→ Excerpt

The $175 guy is doing the same thing. He is worth $175, so he charges it. He would go for the higher price if he could get it, naturally. He can’t…so he doesn’t.

Charge what you are worth…and remember, your higher charging competitor will be pointing that out to people who call. As this poster has pointed out, there is a world full of WalMart shoppers out there looking for the cheapest they can find. If this is your niche…go for it.

Consider, though, that being the lowest priced guy in your area…and watching the guys with the higher fees still getting the calls and bookings that you are not receiving…can have its drawbacks. Will you consider that you should lower your prices even more than you have? Perhaps, if you paid people to hire you…would that work?

Robert, when new guys ask advice on how to get a jump start for their business, or in this case what mistakes I made that they can learn from, I share my experience. They are free to take or leave it.

→ Available data

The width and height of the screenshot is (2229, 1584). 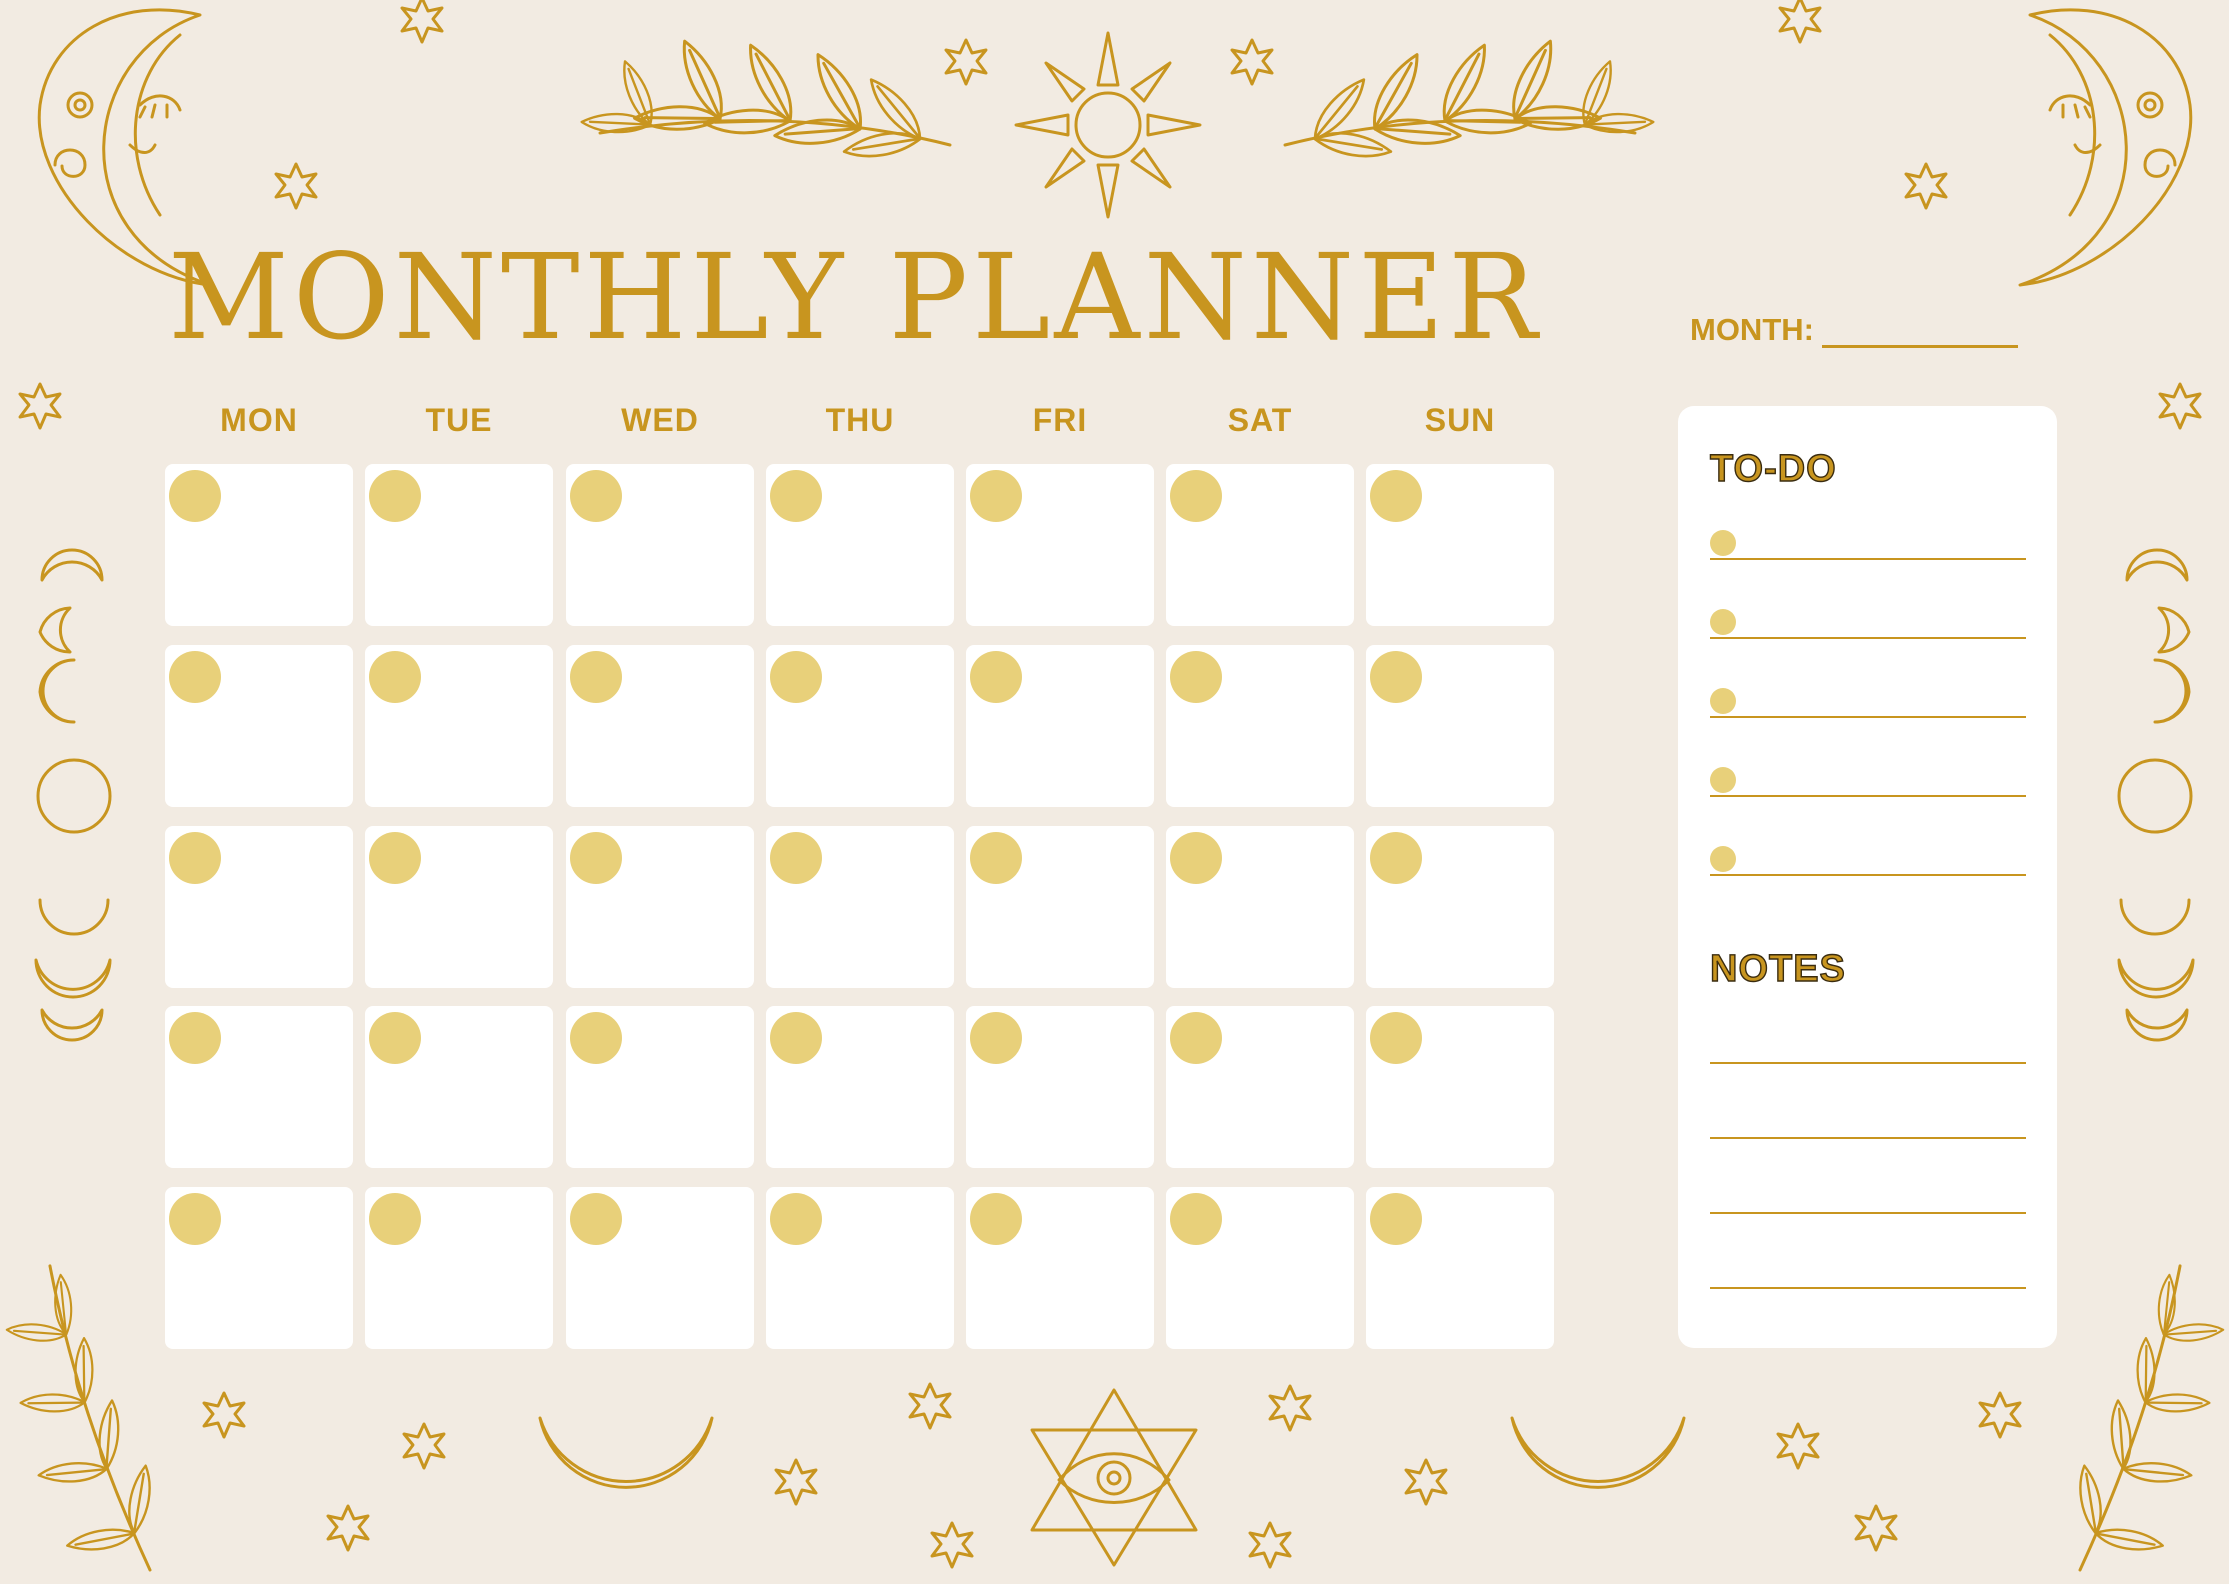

→ Task brief
In the excerpt on pricing above, why does the $175 guy charge $175 instead of more? Answer in one to three sentences.

→ Exercise output
He charges $175 because that is what he is worth. He would take a higher price if he could get it, but he can't, so he doesn't.